Like last week’s ‘The Lazarus Experiment’, ‘42’ is another straightforward one-off slice of entertainment which also acts as a transition between the opening chunk of season three and the later, better, final chunk which brings all the strands of the story together for a gut-busting last five episodes (I’m excluding ‘Blink’, another standalone offering, although it is no less deserving of praise than the other five episodes to come). Upon re-viewing ‘42’, it doesn’t hold up as well as one might hope, but it’s still a decently gripping story.

Upon picking up a distress signal, the Doctor and Martha arrive on the S.S. Pentallian, one of those old buckets that looks like it’s one loose screw away from falling to pieces. Loose screws are the last of the crew’s worries though – the ship is hurtling towards a sun with only 42 minutes before impact. The real-time aspect is lovingly ‘borrowed’ from 24, with the similar title an apparent nod to this link. It also lends the story a nice intensity, although despite writer Chris Chibnall’s efforts it’s not quite as tense as it sounds. The race-against-time aspect is actually fairly formulaic, if still diverting. Instead it’s the quieter moments that make ‘42’ memorable.

All of these quieter moments revolve around Martha – perhaps surprisingly, ‘42’ gives Freema Agyeman her best chance to shine so far. First there is a clever sequence where Martha and crewmember Riley have to open a series of doors by answering questions set by a previous crew. I personally enjoyed the low-tech nature of these scenes, and wish the sequence had gone on longer. One baffling question also leads Martha to call her mother (the Doctor has given her phone universal roaming), and the two of them proceed to have a petty mother-daughter argument which contrasts amusingly with everything else about the episode. Later on, when Martha believes she is about to die, the two talk again. This second conversation is undoubtedly the best scene of the episode, an emotionally charged and sharply written interchange which plays on the things both characters don’t know – Francine is unaware of the severity of her daughter’s situation, while Martha doesn’t realise that her mother is letting a mysterious woman listen in on their call.

Martha also shares a brief romance with Riley, albeit one mostly motivated by their being thrown together in a small capsule while hurtling towards their deaths. However the two have genuine chemistry, and their kiss near the end of the episode is a disarmingly sweet moment. Throughout all of this, Agyeman is just fantastic. Her Martha is truly a force of nature, and Agyeman sells this with her heartbreaking and overwhelmingly human portrayal. A couple other choice moments: her desperation as the escape pod drifts from the ship, and her scenes with a possessed Doctor where she tries to assure him that he won’t die.

Admittedly I’m focusing on the things I liked more about ‘42’. The actual thrust of the plot, concerning a murderous entity that has overtaken one of the crewmembers and is picking them off one by one, is entertaining enough but becomes boring upon repeat viewings.

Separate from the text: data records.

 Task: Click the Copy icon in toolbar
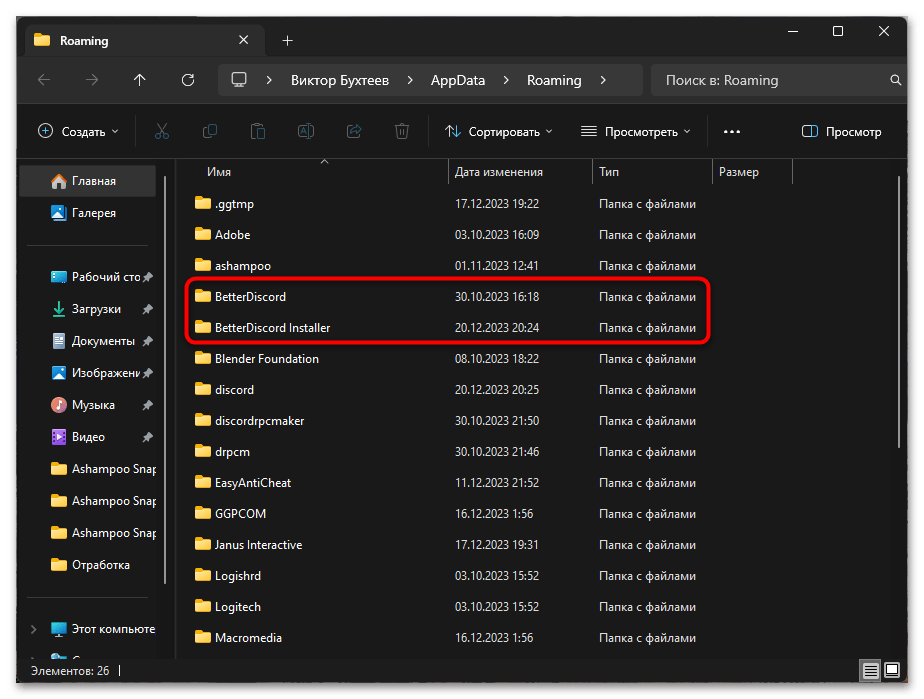point(210,131)
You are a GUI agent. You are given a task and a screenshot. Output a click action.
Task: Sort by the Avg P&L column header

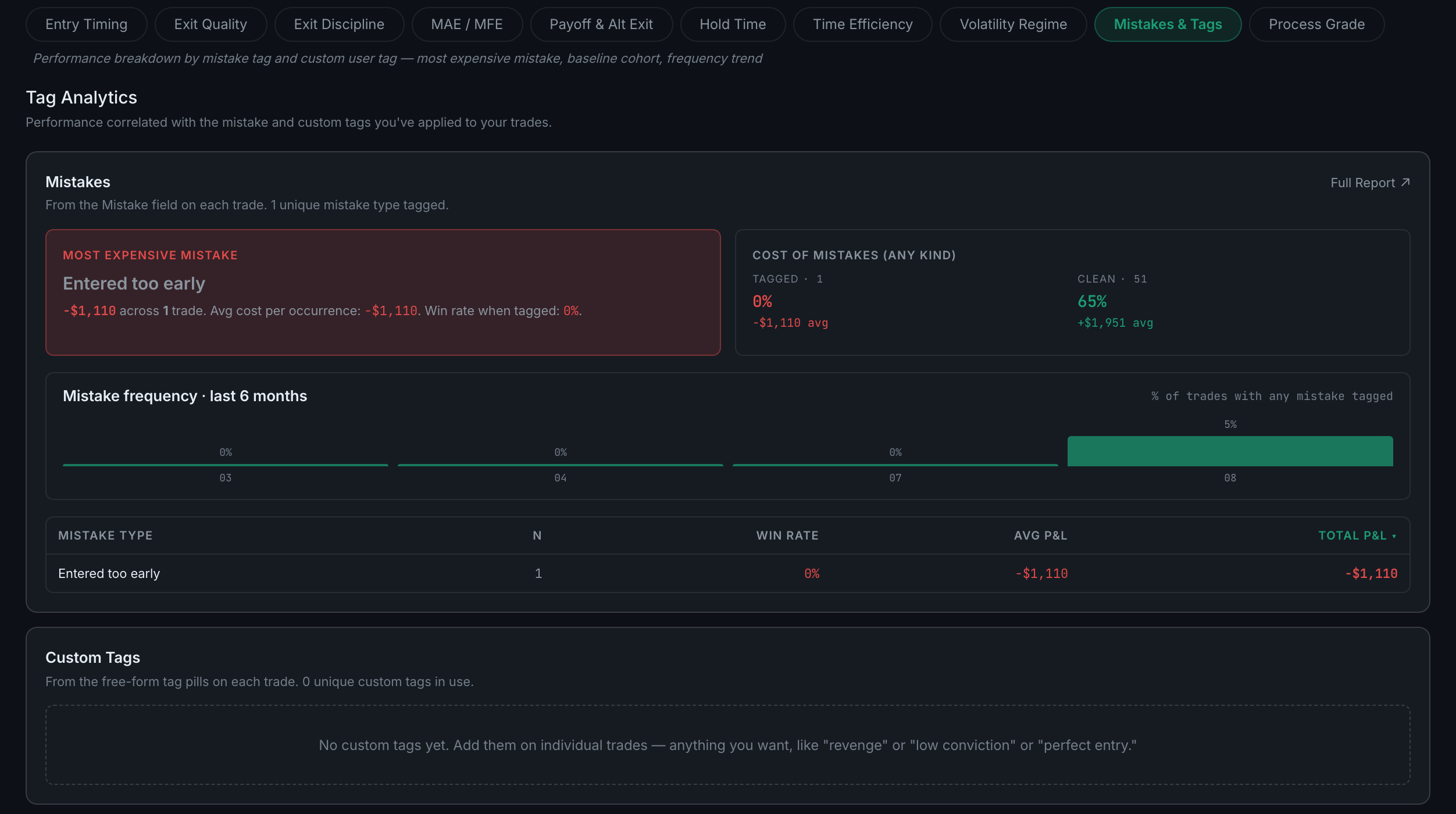pyautogui.click(x=1041, y=535)
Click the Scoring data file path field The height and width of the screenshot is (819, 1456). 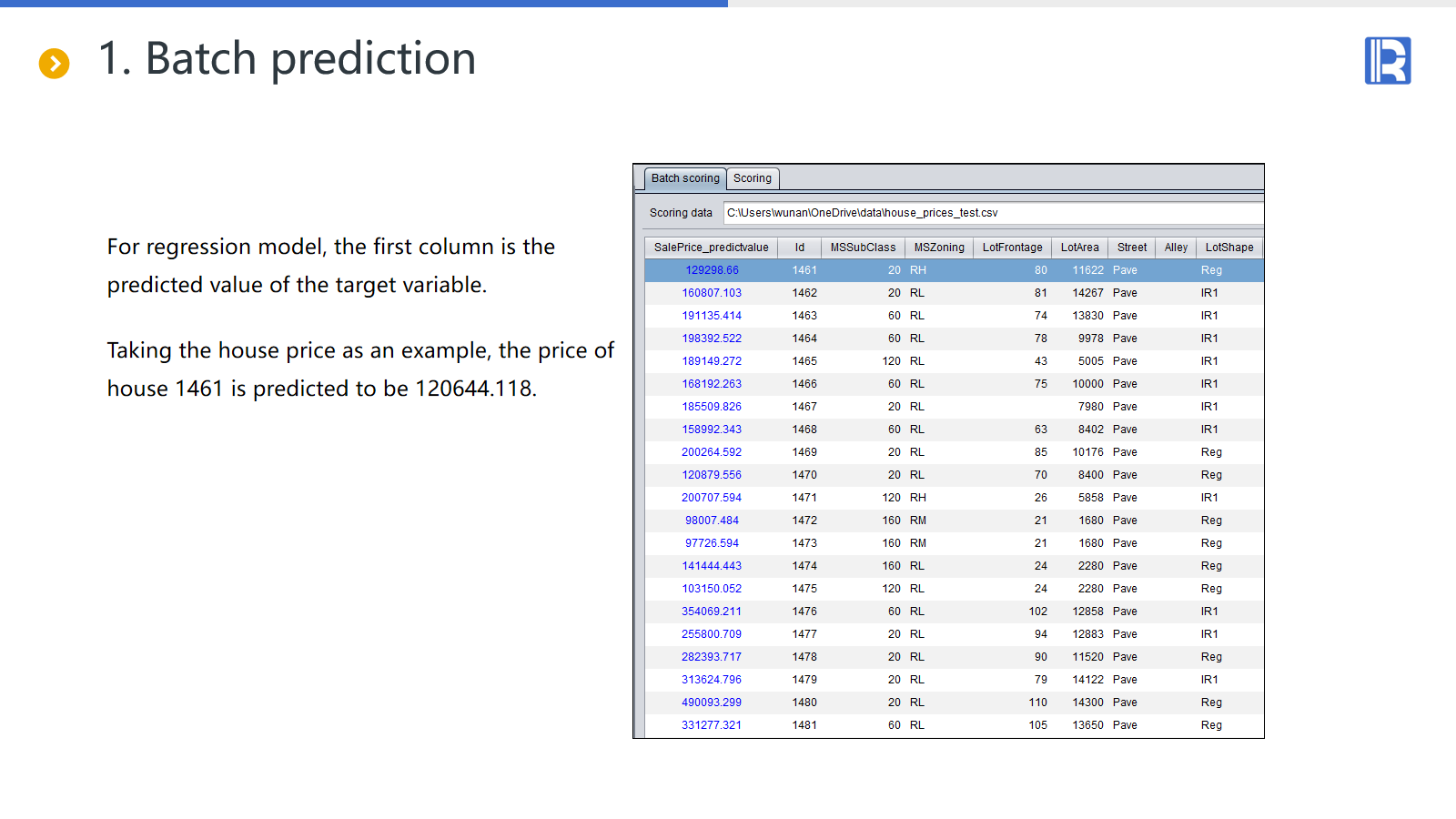click(x=992, y=213)
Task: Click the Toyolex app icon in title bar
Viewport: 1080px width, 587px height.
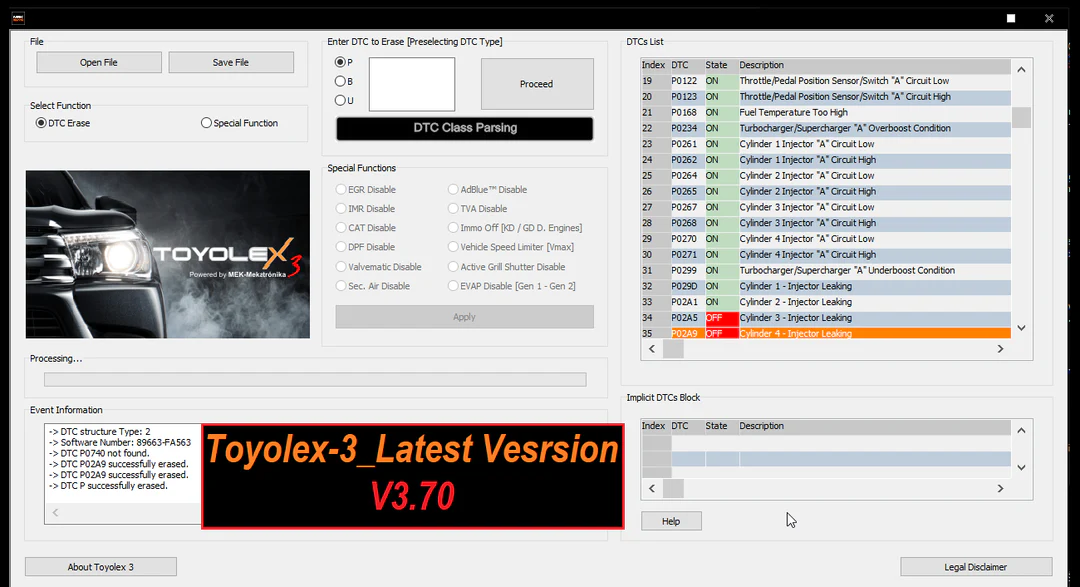Action: pos(18,18)
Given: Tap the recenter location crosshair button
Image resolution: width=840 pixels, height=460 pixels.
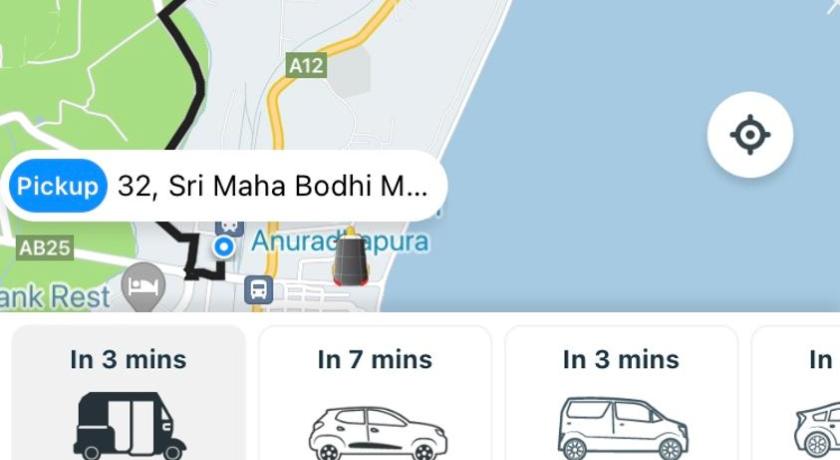Looking at the screenshot, I should 750,134.
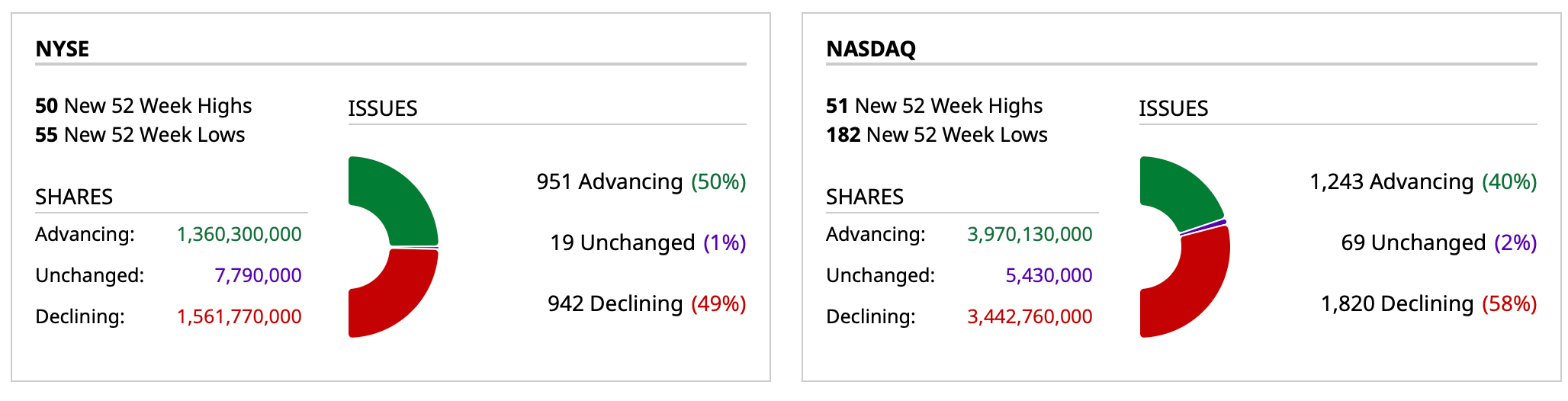Screen dimensions: 1568x401
Task: Click NYSE unchanged shares value 7,790,000
Action: (258, 275)
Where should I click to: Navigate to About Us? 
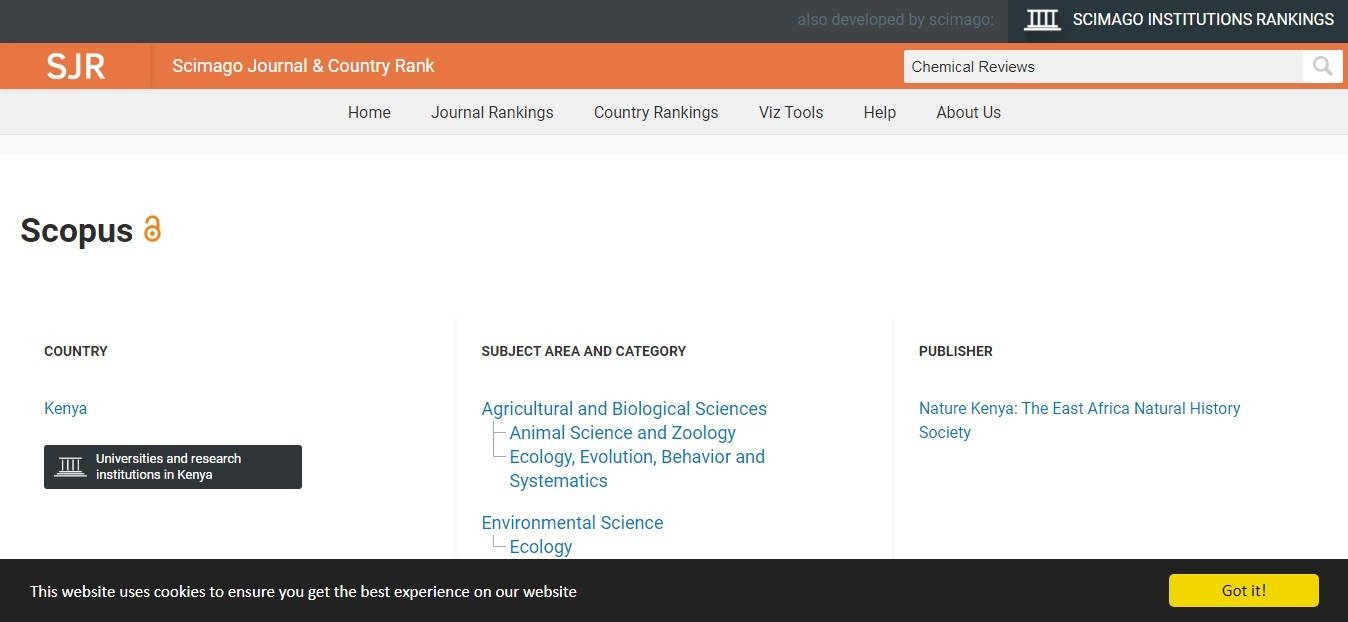coord(968,112)
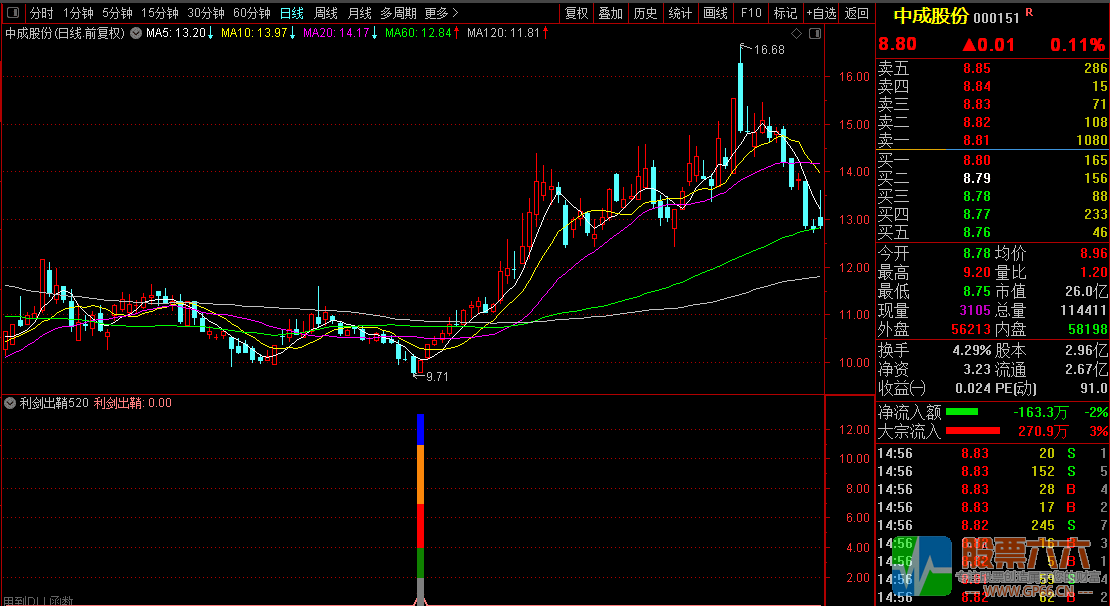1110x606 pixels.
Task: Select the 60分钟 timeframe
Action: point(252,13)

There’s also some tacked on silliness about the planet being “alive” and seeking vengeance against the humans who mined it. While this basic premise works well enough as an episode, Chibnall handles it in a disappointingly by-the-numbers fashion.

Yet whenever there’s one scene that feels a little dull, another is always on the way to liven up the proceedings, whether it’s Martha on her own or her interactions with the Doctor. There’s also a fantastic penultimate scene in which the Doctor appears momentarily lost in his own thoughts, before snapping out of it and suggesting where they should be off to for their next adventure. Once again the disappointment at his refusal to talk to her is evident in Martha’s face. The Doctor half makes up for it by giving her a TARDIS key, but he comes across like one of those boyfriends who believe grand gestures will make up for a complete lack of personal intimacy. It’s a subtle but poignant scene that sums up why it’s worth wading through Who’s occasional tendencies towards sci-fi daftness. And I haven’t even mentioned the very last scene, containing yet another elusive reference to the mysterious “Mr Saxon”. They sure know how to keep us wanting.